On March 10h, Credit-Land.com has released its 2011 Industry Outlook Report that includes updated Cash Back Credit Card Rewards Survey. The report notes that over 40% of cash-back credit cards offer a one-percent reward as part of their loyalty program and forty-four percent of cards offer cash-back with the first dollar charged.
Regulations brought about by the CARD Act of 2009 that were perceived by main stream media to steer consumers from cash-back credit offers, have had little to no effect on consumers’ use of cash-back credit reward programs.
“It’s the epitome of using credit on your own terms. You’re getting something for nothing,” said Rupert McAllister, senior financial analyst at Credit-Land.com. And the offers are improving. Approximately 41% of cards offer introductory bonuses designed to get consumers purchasing. Citi Forward cards offers 6000 bonus points after $250 spent, and the U.S. Bank FlexPerks Cash Rewards Visa card offers consumers three-percent cash-back on gas purchases made during the first 90 days.

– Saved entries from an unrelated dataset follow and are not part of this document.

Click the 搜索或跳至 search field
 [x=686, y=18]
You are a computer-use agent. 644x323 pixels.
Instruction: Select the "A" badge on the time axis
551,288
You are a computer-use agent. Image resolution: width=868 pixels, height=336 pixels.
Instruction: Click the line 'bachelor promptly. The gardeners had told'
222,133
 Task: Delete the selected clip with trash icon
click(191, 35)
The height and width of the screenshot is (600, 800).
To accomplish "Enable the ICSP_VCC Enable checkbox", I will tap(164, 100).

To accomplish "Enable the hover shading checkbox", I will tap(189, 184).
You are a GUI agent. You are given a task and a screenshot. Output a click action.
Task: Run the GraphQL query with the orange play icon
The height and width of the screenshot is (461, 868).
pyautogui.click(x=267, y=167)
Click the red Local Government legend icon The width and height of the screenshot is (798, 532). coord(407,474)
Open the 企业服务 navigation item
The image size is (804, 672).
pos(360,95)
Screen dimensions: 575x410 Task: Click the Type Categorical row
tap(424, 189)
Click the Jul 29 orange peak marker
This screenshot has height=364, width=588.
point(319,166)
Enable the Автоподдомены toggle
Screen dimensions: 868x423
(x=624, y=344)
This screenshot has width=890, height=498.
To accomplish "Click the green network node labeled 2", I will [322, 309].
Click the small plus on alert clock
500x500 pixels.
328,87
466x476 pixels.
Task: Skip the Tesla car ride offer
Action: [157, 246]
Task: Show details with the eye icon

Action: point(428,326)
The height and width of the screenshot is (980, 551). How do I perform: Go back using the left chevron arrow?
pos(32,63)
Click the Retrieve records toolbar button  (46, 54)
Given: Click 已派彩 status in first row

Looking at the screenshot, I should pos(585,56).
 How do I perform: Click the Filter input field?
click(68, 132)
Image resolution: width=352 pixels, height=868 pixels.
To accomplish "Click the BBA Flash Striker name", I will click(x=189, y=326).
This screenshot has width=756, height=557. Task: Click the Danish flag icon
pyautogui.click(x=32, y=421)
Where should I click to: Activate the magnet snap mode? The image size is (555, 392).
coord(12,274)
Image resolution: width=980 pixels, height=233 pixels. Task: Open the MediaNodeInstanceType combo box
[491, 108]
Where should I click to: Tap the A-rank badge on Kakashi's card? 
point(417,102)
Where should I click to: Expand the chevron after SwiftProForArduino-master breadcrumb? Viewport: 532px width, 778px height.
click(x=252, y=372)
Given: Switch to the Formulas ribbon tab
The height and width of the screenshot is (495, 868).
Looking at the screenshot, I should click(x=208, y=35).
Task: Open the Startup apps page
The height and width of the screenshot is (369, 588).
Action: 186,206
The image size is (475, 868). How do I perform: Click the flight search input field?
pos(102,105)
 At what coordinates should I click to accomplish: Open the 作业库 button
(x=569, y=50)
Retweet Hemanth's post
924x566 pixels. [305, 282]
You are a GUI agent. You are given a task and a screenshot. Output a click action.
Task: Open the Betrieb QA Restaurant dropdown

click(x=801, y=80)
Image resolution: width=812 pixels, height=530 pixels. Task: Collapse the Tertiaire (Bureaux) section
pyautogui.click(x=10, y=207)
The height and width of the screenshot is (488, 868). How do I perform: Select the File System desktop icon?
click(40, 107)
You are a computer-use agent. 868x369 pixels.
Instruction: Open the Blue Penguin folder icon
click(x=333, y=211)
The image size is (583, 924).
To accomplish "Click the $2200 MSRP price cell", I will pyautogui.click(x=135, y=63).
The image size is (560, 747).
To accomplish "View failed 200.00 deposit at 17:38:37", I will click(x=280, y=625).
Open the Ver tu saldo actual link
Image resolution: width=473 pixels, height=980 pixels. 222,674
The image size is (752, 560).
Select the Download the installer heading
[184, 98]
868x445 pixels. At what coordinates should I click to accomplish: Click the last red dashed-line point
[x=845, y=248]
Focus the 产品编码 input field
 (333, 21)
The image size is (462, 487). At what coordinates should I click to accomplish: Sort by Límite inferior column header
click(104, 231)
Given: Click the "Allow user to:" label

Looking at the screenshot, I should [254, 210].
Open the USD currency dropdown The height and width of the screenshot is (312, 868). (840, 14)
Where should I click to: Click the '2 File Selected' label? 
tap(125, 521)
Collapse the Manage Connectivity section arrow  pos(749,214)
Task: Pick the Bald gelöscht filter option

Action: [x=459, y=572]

While consumer use of cash-back credit cards is increasing, these types of credit cards are not for everyone. “Cash-back and other reward credit cards provide an added bonus for consumers who are disciplined in their spending – but it won’t offset sloppy spending or overspending,” McAllister said. “Receiving cash back won’t make you any more financially disciplined. You have to look at yourself in the mirror and see if you are or are not” overspending each month.
Paying the full principal balance each month is the best way for a consumer to really profit from their reward points. “If you carry a balance it can wipe out rewards. It’s important to watch interest rates and refrain from overspending,” McAllister advices.
Spend time analyzing your current financial situation to see which card works best for you. If you charge a lot of purchases on your credit card each month, then a card with an annual fee and a lucrative cash-back program might be right for you, but if you are not a big spender, you should probably avoid a card with an annual fee. The good news is that it’s rare to find a cash-back credit reward program that comes with an annual fee. More good news is that the reward points usually don’t expire. Half of the cards surveyed didn’t have an expiration date, and 31 percent of cards give cardholders five years to redeem rewards.